> Directives:
• A. In the forum thread about Silver's Best In Show wins, under which judges did Silver take the two wins at the ABKC show?
• B. Continue the forum thread about Silver's Best In Show wins from the point where it stops.

> Document segment:

—————

# Just a bully brag!



## FrostFell (Jun 21, 2011)

I didnt see anywhere else to put this, so I apologize if this is the wrong spot!

Congrats to Lauren and her Frost Fell dog, Silver, for taking not one, but TWO Best In Show wins at the ABKC show this last weekend, under Pam Carter and Ed Shepherd! Silver was only a year old, and beat the pants off all the big boys and adult dogs there. I could not be more proud!


----------



## MamaTank (Jun 12, 2011)

That is a BEAUTIFUL Bully!  WTG Silver!


----------



## ames (Jun 6, 2010)

cute pup! Congratulations!!!


----------



## CaLi 2 B.C. (Dec 4, 2010)

Nice dog he looks great.


----------



## MISSAPBT (May 10, 2009)

Congratulations. He is a beautiful bully, i love his colour.


----------



## FrostFell (Jun 21, 2011)

Sheesh I know shes a little bit butch but Silver is a giiiiiirrrrrrrlllllllll lol 

Thanks everybody!


----------



## pitbullmamanatl (Jun 1, 2010)

Congrats! I'm going to move this to the bully section or pictures. I'd like it in the bully section though. Beautiful dog!


----------



## CaLi 2 B.C. (Dec 4, 2010)

My fault.I saw no sex indicating parts so i had to guess and failedLOL I personally take it as a compliment when any of my girls are mistaken for boys.Its the other way around that would upset me:rofl:


----------



## dixieland (Aug 14, 2009)

Congrats!She is a good looking bully.If I ever got one I would want it to look like her


----------



## Black Rabbit (Nov 14, 2009)

Awesome, congrats!!!!! :woof: :woof: :woof:


----------



## FrostFell (Jun 21, 2011)

—————

> Dataset extract:
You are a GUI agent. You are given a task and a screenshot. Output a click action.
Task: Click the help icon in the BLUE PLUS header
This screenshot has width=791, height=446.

—————

> Answers by task:
• A. Pam Carter and Ed Shepherd.

• B.
CaLi 2 B.C. said:


> My fault.I saw no sex indicating parts so i had to guess and failedLOL I personally take it as a compliment when any of my girls are mistaken for boys.Its the other way around that would upset me:rofl:


Too true my good man! I would rather have a butch girl than a pretty male, especially in THIS breed 

Thank you for the compliments everyone, I am so proud of my first American Bully litter!:woof:


----------



## John N (Jul 3, 2011)

I have been looking for these color patterns foe ever the dog is absolutely beautiful!! I was wondering are you going to reeding again soon and if so please let me know I am interested. Thanks John N


----------



## pitbullmamanatl (Jun 1, 2010)

John N said:


> I have been looking for these color patterns foe ever the dog is absolutely beautiful!! I was wondering are you going to reeding again soon and if so please let me know I am interested. Thanks John N


There is no selling of dogs on this forum unless authorized by the admin, which this person is NOT. Thank you....


----------



## Nizmo (Jan 15, 2009)

Hey I saw you at the show and didn't realize you were on here too. I was at the nizmo's
K9 supply booth.
Much deserved wins. Congrats!


----------



## pitbullmamanatl (Jun 1, 2010)

Nizmo said:


> Hey I saw you at the show and didn't realize you were on here too. I was at the nizmo's
> K9 supply booth.
> Much deserved wins. Congrats!


Yeah he/she was banned a month ago for a week but they have yet to return.


----------



## Nizmo (Jan 15, 2009)

Ohhh, well phooeyyy lol
Thanks for lmk


----------



## John N (Jul 3, 2011)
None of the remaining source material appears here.